Um grupo de 412 médicos da extinta Fundação Hospitalar do Distrito Federal deverá receber cerca de R$ 415 milhões do governo distrital como pagamento de um precatório referente a dívidas trabalhistas de 20 anos. O governador Joaquim Roriz (PMDB) assinou ontem um convênio com o Tribunal Regional do Trabalho da 10.ª Região (TRT) comprometendo-se a pagar o título que representa 60% da dívida judicial do GDF, próxima de R$ 700 milhões.
O Sindicato dos Médicos do DF (Sindmédico-DF) vai discutir com os credores a proposta para o pagamento do débito, cujos detalhes não foram divulgados pelo GDF. O grupo havia ajuizado a ação em 1986, quando aumento de 80% nos salários e acréscimo de 12 referências foram dados aos servidores do GDF, mas não aos médicos do quadro da Fundação Hospitalar. A decisão definitiva só foi proferida pela Justiça em 1994, quando foi expedido o precatório. Mas somente agora, 12 anos depois, o governo se dispôs a quitar a dívida. "Considero a medida muito justa. Junto com o Valdivino (Oliveira, secretário de Fazenda), levei o meu apoio aos médicos até o governador", avalia o secretário de Saúde do DF, José Geraldo Maciel.
Quando a Fundação Hospitalar foi extinta por um decreto em 2000, seus quadros foram absorvidos pela Secretaria de Saúde. Para o Sindmédico, o valor do precatório deveria ser de aproximadamente R$ 553 milhões. A divergência entre os valores se deve aos critérios de incidência de juros e correção monetária. O TRT e a Procuradoria-Geral do DF adotaram diferentes índices para o período a partir de agosto de 1990, quando os médicos deixaram de ser celetistas e se tornaram estatutários. "Mas não queremos criar polêmica com isso. O convênio já é um grande passo. Agora, vamos negociar para chegarmos a um valor razoável", afirma o presidente do sindicato, César Galvão. A maioria dos 412 médicos já está com mais de 60 anos, alguns já faleceram e cerca de 40% cederam parcial ou totalmente os direitos sobre o precatório.
O juiz de conciliação de precatórios do TRT, Rogério Pinheiro, acredita que haverá boa vontade das duas partes para solucionar o problema. Segundo Pinheiro, o governo está propondo um sinal imediato de R$ 50 milhões e a quitação do restante em 10 parcelas semestrais. "É importante que se resolva a questão, pois enquanto esse precatório não for pago, nenhum outro pode ser quitado", explica. Ele vai se reunir hoje com os médicos e o sindicato para apresentar a proposta e iniciar a marcação das audiências de conciliação. Aposentado desde 1995, o médico Fernando de Castro, de 68 anos, está esperançoso. "Agora parece que é verdade que vão pagar. Vamos ver o que o governo tem a oferecer", diz.

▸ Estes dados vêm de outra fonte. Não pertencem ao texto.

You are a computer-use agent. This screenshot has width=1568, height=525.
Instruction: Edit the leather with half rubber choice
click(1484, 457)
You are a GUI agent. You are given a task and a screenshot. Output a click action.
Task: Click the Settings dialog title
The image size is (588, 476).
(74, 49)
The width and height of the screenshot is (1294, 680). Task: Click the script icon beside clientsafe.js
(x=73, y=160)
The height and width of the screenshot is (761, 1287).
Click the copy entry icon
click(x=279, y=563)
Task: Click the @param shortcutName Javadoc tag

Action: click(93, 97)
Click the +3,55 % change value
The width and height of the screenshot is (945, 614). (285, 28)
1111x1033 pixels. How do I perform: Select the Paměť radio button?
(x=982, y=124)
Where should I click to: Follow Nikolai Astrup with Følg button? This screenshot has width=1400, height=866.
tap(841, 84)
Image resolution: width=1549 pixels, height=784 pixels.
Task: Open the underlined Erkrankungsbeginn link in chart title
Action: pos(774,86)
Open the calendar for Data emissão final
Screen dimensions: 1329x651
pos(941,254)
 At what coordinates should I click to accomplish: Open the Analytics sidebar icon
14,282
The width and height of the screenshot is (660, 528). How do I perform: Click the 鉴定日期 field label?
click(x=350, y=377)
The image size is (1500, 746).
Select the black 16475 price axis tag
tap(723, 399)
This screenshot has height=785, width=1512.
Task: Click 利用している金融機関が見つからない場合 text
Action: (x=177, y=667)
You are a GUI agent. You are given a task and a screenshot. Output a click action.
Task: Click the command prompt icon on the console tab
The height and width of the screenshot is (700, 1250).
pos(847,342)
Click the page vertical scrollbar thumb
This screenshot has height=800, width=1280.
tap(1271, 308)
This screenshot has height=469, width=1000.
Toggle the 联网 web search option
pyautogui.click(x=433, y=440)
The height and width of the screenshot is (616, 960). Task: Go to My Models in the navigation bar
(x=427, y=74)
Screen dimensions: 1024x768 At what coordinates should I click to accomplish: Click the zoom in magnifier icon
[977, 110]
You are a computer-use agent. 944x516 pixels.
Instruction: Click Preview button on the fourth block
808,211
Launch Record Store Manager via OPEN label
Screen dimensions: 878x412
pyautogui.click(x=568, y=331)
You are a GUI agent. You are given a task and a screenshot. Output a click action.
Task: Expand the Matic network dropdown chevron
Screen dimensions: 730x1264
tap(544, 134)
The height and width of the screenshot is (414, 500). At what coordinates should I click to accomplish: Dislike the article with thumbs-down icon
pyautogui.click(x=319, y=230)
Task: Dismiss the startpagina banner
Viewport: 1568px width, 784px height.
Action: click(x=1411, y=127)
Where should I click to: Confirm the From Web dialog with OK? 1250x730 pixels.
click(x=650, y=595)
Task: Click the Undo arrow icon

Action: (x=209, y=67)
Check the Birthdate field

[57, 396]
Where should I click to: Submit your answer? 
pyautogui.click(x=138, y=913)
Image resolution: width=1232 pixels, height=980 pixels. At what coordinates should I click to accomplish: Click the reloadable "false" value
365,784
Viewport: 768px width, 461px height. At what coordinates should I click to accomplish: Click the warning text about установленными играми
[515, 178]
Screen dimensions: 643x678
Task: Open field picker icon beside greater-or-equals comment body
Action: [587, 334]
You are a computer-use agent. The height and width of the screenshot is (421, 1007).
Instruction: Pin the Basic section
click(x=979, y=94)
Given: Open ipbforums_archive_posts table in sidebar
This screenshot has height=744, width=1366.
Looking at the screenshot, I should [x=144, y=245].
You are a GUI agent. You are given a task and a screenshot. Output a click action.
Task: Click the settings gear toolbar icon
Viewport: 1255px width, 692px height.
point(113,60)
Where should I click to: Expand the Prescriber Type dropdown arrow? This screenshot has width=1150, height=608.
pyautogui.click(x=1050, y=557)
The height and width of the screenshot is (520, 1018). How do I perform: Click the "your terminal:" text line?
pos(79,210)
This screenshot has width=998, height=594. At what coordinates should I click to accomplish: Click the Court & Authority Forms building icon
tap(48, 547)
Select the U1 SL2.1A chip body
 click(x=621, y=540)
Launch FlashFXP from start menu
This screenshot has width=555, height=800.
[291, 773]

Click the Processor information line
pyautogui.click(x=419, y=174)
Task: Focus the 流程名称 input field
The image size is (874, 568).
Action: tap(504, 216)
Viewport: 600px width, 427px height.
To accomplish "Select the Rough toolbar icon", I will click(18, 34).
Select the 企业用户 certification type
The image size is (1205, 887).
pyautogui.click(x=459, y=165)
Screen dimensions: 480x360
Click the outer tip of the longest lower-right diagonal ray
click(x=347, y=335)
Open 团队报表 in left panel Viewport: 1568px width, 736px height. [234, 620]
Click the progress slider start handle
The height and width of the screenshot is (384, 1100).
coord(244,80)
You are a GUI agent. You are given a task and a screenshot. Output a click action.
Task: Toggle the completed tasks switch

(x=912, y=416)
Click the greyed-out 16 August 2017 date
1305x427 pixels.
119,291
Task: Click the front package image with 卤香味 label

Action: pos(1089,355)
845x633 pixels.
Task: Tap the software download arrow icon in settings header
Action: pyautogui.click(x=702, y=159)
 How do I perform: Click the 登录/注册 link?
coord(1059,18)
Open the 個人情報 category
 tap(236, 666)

O precatório é um documento da Justiça que reconhece uma dívida do governo municipal, estadual ou federal em favor de uma pessoa ou empresa. Ele é emitido após a decisão judicial definitiva, da qual o governo não pode recorrer. O pagamento depende de previsão orçamentária e se dá de acordo com a ordem cronológica em que os precatórios são expedidos, como determina o artigo 100 da Constituição Federal.
Quitação suspensa
Durante o governo de Cristóvam Buarque (1995-1998), o pagamento do passivo trabalhista do GDF foi suspenso. Entre 1994 e 1997, o DF acumulou uma dívida de mais de R$ 1 bilhão. Desde então, uma série de decretos e leis foram criados para regulamentar a questão. Já em 1999, o governo destinou R$ 400 milhões do orçamento para a quitação das dívidas judiciais. No ano seguinte, a reforma administrativa promoveu a extinção das fundações distritais, e as listas de precatórios dessas entidades foram incorporadas à do GDF. A lista única foi questionada por sindicatos de servidores do governo distrital, e o Tribunal de Justiça do DF acabou concedendo uma liminar impedindo os pagamentos até a solução da polêmica. Em 2003, o GDF se comprometeu a repassar R$ 1,5 milhão mensais para o pagamento de precatórios de pequeno valor (até 10 salários mínimos). Com a quitação da dívida com os médicos, o GDF ainda terá que pagar 521 precatórios envolvendo cerca de 20 mil pessoas.